So, you might wonder, what will Anderson and Jonze achieve with their respective films? I’d like to think they’re the kind of directors who’d be ready to tackle head on the traumas and complexities of growing up without covering it over with a bland, generic saccharine finish. Anderson’s film is full of typically droll one-liners and idiosyncratic characters; even the Fox’s cub, Ash, is far away from the usual portrayal of child characters in this kind of film. He is sarky, neurotic, and angry – rather like, you might think, a child of a certain age would be in real life. Meanwhile, the trailers for Jonze’s film hints at some kind of family dysfunction for the story’s boy hero, Max; and the subsequent liberation he experiences when cavorting among the Wild Things. “This is your world,” explains Wild Thing Carol (James Gandolfini) – and what young boy doesn’t dream of having a world all of his own to rule?

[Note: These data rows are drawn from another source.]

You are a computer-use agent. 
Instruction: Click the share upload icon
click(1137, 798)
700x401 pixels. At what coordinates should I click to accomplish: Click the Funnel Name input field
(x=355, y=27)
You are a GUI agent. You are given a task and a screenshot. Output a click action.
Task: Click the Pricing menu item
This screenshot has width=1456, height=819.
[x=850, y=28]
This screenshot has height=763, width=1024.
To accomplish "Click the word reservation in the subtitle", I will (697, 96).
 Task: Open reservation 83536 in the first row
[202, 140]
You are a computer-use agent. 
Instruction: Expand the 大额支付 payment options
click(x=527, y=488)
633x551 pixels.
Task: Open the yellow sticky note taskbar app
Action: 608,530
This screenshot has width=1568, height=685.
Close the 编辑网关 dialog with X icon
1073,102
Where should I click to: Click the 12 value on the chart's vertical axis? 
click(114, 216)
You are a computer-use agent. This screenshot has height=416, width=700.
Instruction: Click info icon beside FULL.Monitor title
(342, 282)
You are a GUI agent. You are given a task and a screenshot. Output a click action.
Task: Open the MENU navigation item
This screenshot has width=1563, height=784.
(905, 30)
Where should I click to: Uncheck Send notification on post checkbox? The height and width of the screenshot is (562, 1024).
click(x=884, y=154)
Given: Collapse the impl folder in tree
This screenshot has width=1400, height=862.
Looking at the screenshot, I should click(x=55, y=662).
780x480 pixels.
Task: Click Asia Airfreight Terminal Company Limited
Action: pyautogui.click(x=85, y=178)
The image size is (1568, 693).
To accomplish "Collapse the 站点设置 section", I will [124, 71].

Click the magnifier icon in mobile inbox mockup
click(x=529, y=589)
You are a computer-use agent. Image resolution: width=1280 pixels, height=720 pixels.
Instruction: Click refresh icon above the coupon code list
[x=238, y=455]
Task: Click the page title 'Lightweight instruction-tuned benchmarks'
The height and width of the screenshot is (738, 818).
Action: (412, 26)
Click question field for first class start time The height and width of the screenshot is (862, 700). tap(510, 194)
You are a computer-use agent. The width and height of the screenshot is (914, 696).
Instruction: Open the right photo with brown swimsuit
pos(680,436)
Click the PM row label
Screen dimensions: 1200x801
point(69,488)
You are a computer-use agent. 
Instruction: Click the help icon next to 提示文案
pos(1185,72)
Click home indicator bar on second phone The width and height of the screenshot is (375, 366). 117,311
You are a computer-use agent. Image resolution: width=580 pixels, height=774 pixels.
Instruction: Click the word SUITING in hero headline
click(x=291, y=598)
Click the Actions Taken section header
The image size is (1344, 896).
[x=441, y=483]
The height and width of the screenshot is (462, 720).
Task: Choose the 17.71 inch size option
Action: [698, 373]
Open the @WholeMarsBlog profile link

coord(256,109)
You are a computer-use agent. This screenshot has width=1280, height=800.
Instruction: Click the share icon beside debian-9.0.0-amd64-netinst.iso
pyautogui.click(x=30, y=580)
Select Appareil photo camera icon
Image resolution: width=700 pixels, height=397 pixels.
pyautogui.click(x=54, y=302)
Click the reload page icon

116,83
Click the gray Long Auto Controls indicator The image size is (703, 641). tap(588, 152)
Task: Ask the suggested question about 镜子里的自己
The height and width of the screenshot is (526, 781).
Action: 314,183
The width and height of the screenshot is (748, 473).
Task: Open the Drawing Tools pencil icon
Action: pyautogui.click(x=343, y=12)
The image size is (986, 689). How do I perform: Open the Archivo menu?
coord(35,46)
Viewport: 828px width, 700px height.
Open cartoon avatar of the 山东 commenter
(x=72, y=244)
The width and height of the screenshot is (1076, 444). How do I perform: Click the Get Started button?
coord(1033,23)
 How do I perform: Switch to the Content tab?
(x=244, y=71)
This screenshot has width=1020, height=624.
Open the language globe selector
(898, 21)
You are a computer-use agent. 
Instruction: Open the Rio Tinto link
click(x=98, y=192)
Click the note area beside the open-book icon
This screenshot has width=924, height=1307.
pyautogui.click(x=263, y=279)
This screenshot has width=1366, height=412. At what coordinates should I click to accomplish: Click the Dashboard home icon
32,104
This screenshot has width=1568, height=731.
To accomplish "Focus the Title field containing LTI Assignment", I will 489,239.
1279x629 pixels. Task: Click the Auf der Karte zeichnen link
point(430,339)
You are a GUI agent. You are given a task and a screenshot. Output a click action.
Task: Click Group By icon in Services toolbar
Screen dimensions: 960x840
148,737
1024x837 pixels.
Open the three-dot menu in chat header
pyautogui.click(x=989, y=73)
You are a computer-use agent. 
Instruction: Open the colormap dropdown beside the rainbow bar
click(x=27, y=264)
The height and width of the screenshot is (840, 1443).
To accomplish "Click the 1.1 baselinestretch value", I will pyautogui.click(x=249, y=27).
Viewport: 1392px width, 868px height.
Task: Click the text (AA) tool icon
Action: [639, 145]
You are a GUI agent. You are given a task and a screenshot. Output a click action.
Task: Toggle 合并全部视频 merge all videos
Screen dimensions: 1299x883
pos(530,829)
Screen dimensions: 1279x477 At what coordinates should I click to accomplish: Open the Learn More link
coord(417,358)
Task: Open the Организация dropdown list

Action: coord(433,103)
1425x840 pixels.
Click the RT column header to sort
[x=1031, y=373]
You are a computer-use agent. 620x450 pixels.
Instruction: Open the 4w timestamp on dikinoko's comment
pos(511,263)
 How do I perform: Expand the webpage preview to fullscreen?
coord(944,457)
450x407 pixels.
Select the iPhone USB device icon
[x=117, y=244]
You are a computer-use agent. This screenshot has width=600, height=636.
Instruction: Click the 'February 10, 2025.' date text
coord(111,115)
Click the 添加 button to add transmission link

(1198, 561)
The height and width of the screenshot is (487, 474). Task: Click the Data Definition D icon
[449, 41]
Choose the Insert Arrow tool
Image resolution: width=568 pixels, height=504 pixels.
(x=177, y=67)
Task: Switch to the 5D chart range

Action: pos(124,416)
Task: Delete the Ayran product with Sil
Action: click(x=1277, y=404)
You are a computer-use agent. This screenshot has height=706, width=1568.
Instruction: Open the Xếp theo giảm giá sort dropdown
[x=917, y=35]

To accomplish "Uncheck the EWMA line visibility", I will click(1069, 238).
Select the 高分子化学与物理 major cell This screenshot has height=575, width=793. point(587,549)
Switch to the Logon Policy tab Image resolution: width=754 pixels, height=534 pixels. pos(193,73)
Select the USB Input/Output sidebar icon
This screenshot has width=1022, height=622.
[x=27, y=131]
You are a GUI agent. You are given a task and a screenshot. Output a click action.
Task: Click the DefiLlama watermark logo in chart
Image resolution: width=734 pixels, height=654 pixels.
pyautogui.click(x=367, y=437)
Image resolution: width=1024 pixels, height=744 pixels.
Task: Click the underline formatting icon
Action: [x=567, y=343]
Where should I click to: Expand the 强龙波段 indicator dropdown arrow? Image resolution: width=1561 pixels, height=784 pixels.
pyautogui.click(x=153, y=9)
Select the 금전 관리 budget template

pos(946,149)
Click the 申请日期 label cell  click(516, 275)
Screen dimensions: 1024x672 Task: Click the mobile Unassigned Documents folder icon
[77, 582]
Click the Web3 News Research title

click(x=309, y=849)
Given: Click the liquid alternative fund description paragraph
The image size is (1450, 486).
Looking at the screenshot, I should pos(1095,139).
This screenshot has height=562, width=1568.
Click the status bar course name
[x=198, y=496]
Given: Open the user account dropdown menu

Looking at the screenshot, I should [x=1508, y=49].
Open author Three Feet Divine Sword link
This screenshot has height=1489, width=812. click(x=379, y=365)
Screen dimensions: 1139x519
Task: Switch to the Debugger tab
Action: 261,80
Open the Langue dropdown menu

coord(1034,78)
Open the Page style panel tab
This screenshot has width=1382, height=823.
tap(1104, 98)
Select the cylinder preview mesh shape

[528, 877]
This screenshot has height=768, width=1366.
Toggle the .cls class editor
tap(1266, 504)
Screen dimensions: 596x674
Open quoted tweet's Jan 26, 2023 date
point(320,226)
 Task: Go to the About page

You’d hope most kids probably wouldn’t have much of a problem with either film. Indeed, you’d hope they’d willingly embrace these strange new takes on their bedtime reading. It strikes me, the people most likely to be concerned about either film are the studios – who presumably can watch their third-party merchandise franchises go up in smoke the minute they hear, say, Gandolfini’s broad Noo Joisey accent voicing a potential soft toy hit. Equally, what must the studio have thought when Jonze suggested that the soundtrack for …Wild Things be done by Karen O, singer with New York’s finest alt-disco punkers, Yeah Yeah Yeahs?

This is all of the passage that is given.